━━━━━ Supplied information
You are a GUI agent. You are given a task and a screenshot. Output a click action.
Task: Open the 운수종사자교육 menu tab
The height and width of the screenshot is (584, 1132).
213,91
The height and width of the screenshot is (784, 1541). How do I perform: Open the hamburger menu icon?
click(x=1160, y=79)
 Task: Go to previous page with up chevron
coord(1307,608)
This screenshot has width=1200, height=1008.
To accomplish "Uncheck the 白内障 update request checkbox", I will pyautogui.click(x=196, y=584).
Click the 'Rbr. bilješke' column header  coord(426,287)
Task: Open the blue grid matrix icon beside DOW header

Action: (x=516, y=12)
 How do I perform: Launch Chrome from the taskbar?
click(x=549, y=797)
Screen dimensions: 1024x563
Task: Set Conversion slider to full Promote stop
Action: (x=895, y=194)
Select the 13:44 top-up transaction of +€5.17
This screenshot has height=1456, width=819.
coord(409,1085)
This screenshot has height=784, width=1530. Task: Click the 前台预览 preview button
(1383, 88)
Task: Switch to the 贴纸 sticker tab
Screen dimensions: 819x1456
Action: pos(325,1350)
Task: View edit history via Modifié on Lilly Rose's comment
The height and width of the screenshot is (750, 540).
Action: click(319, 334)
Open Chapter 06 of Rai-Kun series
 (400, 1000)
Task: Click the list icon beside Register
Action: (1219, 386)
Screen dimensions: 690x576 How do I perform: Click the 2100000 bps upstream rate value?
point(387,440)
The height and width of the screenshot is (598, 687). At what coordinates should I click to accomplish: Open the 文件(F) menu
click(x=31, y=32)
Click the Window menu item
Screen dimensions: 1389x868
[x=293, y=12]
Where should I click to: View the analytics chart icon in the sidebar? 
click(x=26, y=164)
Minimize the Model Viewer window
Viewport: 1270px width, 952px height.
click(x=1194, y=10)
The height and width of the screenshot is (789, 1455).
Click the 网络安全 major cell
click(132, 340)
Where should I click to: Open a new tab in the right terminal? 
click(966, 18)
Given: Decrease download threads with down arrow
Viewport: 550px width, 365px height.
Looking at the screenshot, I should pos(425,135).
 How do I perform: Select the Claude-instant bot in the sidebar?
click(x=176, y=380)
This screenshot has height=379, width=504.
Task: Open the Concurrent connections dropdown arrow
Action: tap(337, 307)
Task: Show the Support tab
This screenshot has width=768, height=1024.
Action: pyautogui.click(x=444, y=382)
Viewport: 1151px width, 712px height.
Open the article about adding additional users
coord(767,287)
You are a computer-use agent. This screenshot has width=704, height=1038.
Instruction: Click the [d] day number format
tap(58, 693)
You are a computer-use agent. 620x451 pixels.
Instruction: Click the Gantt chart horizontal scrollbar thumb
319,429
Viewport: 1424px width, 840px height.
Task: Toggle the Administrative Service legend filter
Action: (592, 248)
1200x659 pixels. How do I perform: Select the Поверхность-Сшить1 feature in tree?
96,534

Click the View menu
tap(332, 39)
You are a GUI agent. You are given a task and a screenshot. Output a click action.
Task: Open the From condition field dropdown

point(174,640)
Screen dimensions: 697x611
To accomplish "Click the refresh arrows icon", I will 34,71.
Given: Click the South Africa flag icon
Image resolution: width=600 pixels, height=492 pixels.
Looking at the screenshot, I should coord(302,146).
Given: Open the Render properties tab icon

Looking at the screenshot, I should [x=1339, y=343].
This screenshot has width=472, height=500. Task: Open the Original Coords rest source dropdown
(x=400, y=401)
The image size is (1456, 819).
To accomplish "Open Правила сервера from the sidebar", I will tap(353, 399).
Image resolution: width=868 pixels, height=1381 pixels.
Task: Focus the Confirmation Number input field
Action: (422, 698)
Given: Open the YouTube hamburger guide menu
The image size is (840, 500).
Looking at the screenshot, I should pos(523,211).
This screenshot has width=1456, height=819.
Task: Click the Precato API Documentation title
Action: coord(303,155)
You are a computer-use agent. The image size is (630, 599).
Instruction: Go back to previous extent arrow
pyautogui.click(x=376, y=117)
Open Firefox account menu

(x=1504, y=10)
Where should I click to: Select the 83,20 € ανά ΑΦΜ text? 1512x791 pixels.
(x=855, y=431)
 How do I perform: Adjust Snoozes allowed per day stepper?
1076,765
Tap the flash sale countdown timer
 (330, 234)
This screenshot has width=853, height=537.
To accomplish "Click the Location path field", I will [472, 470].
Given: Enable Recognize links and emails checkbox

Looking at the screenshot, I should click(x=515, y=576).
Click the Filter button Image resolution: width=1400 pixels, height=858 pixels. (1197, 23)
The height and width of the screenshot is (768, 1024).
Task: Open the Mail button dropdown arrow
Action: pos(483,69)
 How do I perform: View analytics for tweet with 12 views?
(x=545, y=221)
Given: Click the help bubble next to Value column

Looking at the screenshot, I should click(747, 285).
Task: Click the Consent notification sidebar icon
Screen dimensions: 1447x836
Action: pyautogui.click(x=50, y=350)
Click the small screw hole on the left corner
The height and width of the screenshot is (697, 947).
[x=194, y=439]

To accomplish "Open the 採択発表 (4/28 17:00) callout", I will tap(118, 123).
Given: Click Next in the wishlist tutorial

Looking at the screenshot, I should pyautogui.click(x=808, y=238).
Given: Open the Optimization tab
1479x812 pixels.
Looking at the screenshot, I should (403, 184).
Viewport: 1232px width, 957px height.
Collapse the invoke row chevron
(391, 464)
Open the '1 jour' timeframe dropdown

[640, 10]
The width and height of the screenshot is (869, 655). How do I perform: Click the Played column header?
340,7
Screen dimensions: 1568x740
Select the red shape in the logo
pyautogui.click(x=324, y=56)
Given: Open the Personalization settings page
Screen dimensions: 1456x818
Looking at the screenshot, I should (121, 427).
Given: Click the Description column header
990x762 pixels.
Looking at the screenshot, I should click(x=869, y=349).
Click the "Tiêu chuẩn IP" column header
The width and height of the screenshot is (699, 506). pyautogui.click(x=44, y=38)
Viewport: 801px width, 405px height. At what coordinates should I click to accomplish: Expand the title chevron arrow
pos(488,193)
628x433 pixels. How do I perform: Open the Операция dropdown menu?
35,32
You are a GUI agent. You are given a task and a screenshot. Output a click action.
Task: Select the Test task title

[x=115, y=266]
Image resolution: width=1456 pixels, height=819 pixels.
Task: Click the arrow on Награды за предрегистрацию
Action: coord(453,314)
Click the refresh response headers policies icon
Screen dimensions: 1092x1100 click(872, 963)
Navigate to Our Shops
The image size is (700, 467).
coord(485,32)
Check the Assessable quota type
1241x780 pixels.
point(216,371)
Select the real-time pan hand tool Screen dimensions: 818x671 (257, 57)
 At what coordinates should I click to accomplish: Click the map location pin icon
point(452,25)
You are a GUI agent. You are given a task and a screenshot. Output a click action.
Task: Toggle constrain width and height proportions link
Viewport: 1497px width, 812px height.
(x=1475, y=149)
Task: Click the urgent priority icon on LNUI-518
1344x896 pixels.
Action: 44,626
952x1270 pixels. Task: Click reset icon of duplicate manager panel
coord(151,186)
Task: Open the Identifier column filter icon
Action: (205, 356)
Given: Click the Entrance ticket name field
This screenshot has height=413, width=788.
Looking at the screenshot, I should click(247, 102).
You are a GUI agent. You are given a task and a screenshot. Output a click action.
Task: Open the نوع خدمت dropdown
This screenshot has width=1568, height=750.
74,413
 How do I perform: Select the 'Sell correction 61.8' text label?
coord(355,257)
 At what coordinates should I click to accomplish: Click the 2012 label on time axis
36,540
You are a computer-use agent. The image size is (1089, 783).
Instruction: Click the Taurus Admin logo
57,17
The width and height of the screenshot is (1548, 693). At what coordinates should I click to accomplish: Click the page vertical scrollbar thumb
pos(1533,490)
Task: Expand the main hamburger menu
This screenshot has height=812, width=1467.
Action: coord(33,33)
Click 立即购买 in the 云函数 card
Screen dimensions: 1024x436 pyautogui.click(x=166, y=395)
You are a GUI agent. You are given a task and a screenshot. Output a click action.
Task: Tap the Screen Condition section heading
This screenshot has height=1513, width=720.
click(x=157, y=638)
━━━━━━━━━━
Copy out the entries from the line with "At what coordinates should I click to accomplish: Click the map" up to and including the line with "Looking at the screenshot, I should click(247, 102).", switching "pixels" to "px" and leaving everything else unchanged.

Exercise output:
 At what coordinates should I click to accomplish: Click the map location pin icon
point(452,25)
You are a GUI agent. You are given a task and a screenshot. Output a click action.
Task: Toggle constrain width and height proportions link
Viewport: 1497px width, 812px height.
(x=1475, y=149)
Task: Click the urgent priority icon on LNUI-518
1344x896 px.
Action: 44,626
952x1270 px. Task: Click reset icon of duplicate manager panel
coord(151,186)
Task: Open the Identifier column filter icon
Action: (205, 356)
Given: Click the Entrance ticket name field
This screenshot has height=413, width=788.
Looking at the screenshot, I should click(247, 102).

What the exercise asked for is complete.